Logo

8. Hukuk Dairesi2024/335 E. 2024/2651 K.

Yapay Zeka Özeti

Uyuşmazlık: Davacı, 2B kapsamındaki taşınmazın kullanım hakkını şerh sahibinden satın aldığını iddia ederek, beyanlar hanesine kendi lehine kullanıcı şerhi tescilini talep etmiştir.

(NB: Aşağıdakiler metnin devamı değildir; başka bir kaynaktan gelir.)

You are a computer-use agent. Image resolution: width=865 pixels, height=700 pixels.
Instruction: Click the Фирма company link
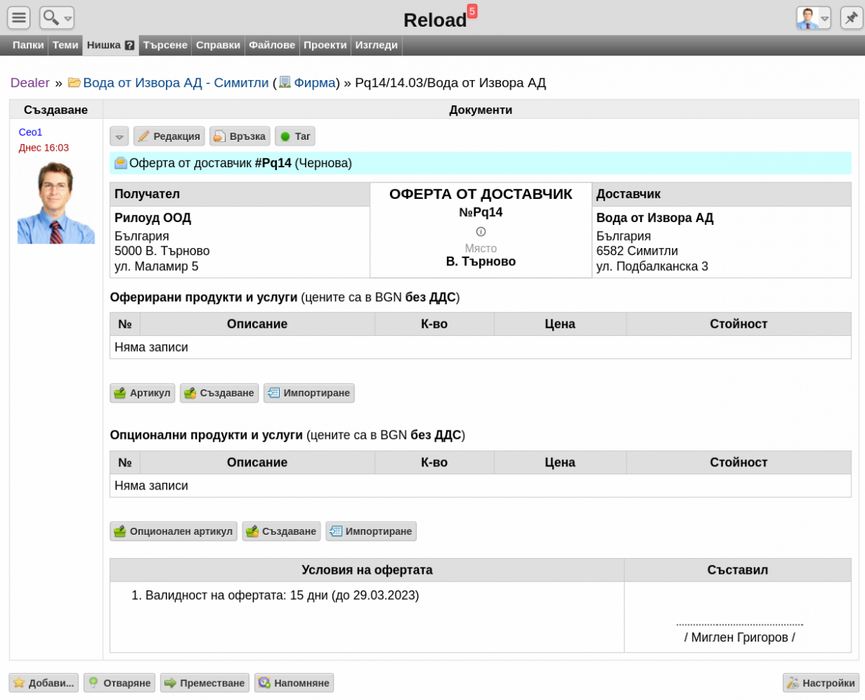point(314,83)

Gerekçe ve Sonuç: Davacının iddiasını ispatlayacak yazılı belge sunmaması ve ispat yükünün davacı tarafta olması gözetilerek, ilk derece mahkemesinin davayı reddeden kararı ve bölge adliye mahkemesinin istinaf başvurusunu esastan reddeden kararı onanmıştır.

Karar Metni

"İçtihat Metni"

MAHKEMESİ : İstanbul Bölge Adliye Mahkemesi 6. Hukuk Dairesi

SAYISI : 2023/1368 E., 2023/2498 K.

KARAR : İstinaf başvurusunun esastan reddine

İLK DERECE MAHKEMESİ : İstanbul Anadolu 31. Asliye Hukuk Mahkemesi

SAYISI : 2018/78 E., 2022/583 K.

Taraflar arasındaki kadastro tespitine itiraz davasından dolayı yapılan yargılama sonunda İlk Derece Mahkemesince davanın reddine karar verilmiştir.

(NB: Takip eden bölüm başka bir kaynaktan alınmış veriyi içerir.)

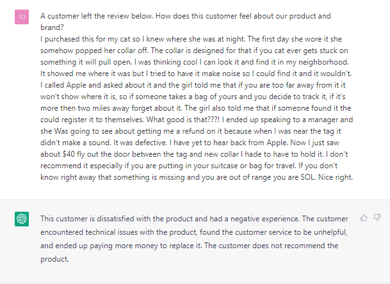
Task: Click the thumbs down feedback icon
Action: pos(377,217)
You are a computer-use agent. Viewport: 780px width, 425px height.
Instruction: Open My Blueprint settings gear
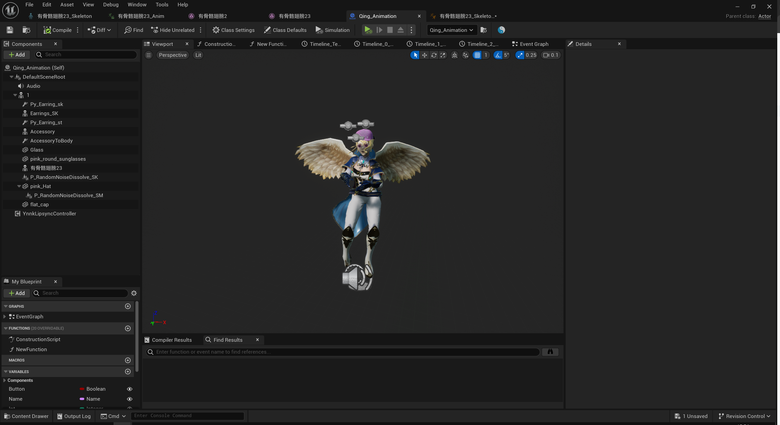(134, 293)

Kararın davacı vekili tarafından istinaf edilmesi üzerine, Bölge Adliye Mahkemesince başvurunun esastan reddine karar verilmiştir.

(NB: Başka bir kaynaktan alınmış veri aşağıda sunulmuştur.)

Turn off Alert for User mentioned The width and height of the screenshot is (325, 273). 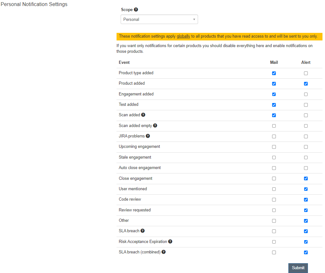pos(306,189)
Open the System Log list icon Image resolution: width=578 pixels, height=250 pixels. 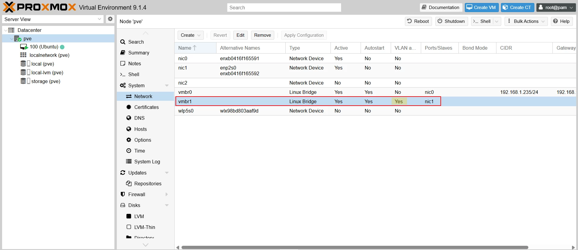coord(129,162)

Bölge Adliye Mahkemesi kararı davacı vekili tarafından temyiz edilmekle; kesinlik, süre, temyiz şartı ve diğer usul eksiklikleri yönünden yapılan ön inceleme sonucunda, temyiz dilekçesinin kabulüne karar verildikten ve Tetkik Hâkimi tarafından hazırlanan rapor dinlendikten sonra dosyadaki belgeler incelenip gereği düşünüldü

K A R A R

1998 yılında yapılan kadastro çalışmaları sırasında dava konusu ,Ümraniye ilçesi ...Mahallesi 590 ada 2 parsel sayılı taşınmaz beyanlar hanesinde; "6831 sayılı Yasa'nın 2/B maddesi uyarınca hazine lehine orman sınırları dışına çıkartılmıştır.", "İş bu parsel ... oğlu ...'ın kargir bina ve bahçe olarak kullanımındadır." şerhi tesis edilerek Hazine adına tespit edilmiştir.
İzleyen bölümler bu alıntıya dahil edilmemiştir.